Nem as Nações Unidas nem as organizações humanitárias que operam em Gaza reconhecem ou aprovam esse sistema de distribuição, que aumentou o nível de violência contra uma população que aflui desesperada aos locais convocados pelas autoridades israelenses.
Na prática, para as organizações humanitárias, o lançamento desta fundação, que informou ter quebrado seu recorde nesta quarta-feira ao distribuir 34 mil caixas contendo o equivalente a 2,5 milhões de rações, não pôs fim ao bloqueio de entrada na Faixa de Gaza. Centenas de milhares de pessoas à beira da fome permanecem sem acesso a alimentos básicos, água, combustível, medicamentos, equipamentos médicos ou materiais de abrigo.
O bloqueio de informações imposto por Israel, juntamente com o bloqueio de ajuda humanitária, muitas vezes impede que essas vítimas conheçam seus rostos e suas histórias. Além de impedir o acesso de repórteres à Faixa de Gaza, seus ataques já mataram pelo menos 178 jornalistas e funcionários da mídia, segundo o Comitê para a Proteção dos Jornalistas (CPJ). Algumas dessas tragédias pessoais, no entanto, conseguem superar essa barreira. É o caso de Alaa Al-Najjar, uma pediatra palestina de 38 anos que perdeu o marido e nove de seus dez filhos em Gaza em 23 de maio, mortos em um bombardeio israelense em sua casa.
Nesta quarta-feira, a mulher conseguiu deixar Gaza acompanhada de seu único filho, Adam, de 11 anos, como parte de um comboio de cerca de 80 crianças evacuadas para várias cidades da Itália. A informação foi confirmada por Wael Abo Mohsen, assessor de imprensa da fronteira de Rafah (sul de Gaza), nas redes sociais.
No vídeo, a médica pode ser vista se despedindo brevemente antes de embarcar em uma ambulância do Ministério da Saúde liderado pelo Hamas. Ela e o filho residirão em Milão, na Itália, onde outros parentes já estão instalados. Lá, Adam será submetido a uma cirurgia no Hospital Niguarda para se recuperar das fraturas que ainda sofre devido ao bombardeio, de acordo com o ministro das Relações Exteriores italiano, Antonio Tajani, em entrevista à rádio RTL 102.5.

## A FAZER:
De acordo com o texto em estudo, por que Adam será submetido a uma cirurgia no Hospital Niguarda?

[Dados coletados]
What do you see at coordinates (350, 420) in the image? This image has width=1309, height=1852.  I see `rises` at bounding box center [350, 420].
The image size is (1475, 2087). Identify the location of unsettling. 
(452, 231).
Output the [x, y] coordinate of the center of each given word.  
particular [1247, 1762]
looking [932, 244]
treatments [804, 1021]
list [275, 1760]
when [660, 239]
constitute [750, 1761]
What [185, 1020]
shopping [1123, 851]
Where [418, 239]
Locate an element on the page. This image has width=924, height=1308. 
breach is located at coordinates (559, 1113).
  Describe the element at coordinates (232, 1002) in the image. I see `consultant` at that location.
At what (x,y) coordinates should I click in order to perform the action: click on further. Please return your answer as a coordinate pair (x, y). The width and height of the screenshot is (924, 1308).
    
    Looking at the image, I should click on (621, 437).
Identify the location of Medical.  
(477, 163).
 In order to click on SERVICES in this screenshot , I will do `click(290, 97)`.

## RESPOSTA DA TAREFA:
Adam será operado no Hospital Niguarda para se recuperar das fraturas que ainda sofre devido ao bombardeio. A informação é do ministro das Relações Exteriores italiano, Antonio Tajani, em entrevista à rádio RTL 102.5.